PROVIDED INFORMATION Block Start

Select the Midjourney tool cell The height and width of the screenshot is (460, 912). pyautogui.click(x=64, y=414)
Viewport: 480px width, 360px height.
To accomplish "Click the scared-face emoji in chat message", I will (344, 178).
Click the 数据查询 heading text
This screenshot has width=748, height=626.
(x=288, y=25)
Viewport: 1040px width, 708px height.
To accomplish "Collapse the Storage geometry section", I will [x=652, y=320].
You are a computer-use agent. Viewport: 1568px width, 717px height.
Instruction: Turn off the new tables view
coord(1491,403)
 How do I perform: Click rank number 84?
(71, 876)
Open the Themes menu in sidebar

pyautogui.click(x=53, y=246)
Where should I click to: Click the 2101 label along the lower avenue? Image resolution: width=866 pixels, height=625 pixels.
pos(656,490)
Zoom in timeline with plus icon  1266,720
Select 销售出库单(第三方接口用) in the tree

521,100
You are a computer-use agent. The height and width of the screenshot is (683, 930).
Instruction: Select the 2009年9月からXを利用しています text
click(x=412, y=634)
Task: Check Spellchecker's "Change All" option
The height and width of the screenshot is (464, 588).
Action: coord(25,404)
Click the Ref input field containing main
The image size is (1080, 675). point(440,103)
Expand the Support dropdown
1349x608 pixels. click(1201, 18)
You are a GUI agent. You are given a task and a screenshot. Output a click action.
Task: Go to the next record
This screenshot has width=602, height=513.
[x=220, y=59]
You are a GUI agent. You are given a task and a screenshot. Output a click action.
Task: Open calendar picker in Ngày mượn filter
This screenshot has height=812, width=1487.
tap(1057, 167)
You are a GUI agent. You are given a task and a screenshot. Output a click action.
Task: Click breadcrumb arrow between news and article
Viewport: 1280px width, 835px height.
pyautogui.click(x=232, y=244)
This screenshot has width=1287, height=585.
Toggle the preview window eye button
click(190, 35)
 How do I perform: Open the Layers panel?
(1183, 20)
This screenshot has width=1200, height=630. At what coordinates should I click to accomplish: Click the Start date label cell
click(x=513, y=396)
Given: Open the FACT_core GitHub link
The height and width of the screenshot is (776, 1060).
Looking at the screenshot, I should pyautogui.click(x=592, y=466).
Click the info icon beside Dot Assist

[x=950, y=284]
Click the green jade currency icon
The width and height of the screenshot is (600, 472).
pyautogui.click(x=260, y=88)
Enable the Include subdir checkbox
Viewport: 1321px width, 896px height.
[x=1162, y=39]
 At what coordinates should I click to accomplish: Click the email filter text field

PROVIDED INFORMATION Block End

ACTION ITEM:
Copy, without any change, the run of lines from the one with "Viewport: 1280px width, 835px height." through the end of the entries above.

SOLVED EXERCISE:
Viewport: 1280px width, 835px height.
pyautogui.click(x=232, y=244)
This screenshot has width=1287, height=585.
Toggle the preview window eye button
click(190, 35)
 How do I perform: Open the Layers panel?
(1183, 20)
This screenshot has width=1200, height=630. At what coordinates should I click to accomplish: Click the Start date label cell
click(x=513, y=396)
Given: Open the FACT_core GitHub link
The height and width of the screenshot is (776, 1060).
Looking at the screenshot, I should pyautogui.click(x=592, y=466).
Click the info icon beside Dot Assist

[x=950, y=284]
Click the green jade currency icon
The width and height of the screenshot is (600, 472).
pyautogui.click(x=260, y=88)
Enable the Include subdir checkbox
Viewport: 1321px width, 896px height.
[x=1162, y=39]
 At what coordinates should I click to accomplish: Click the email filter text field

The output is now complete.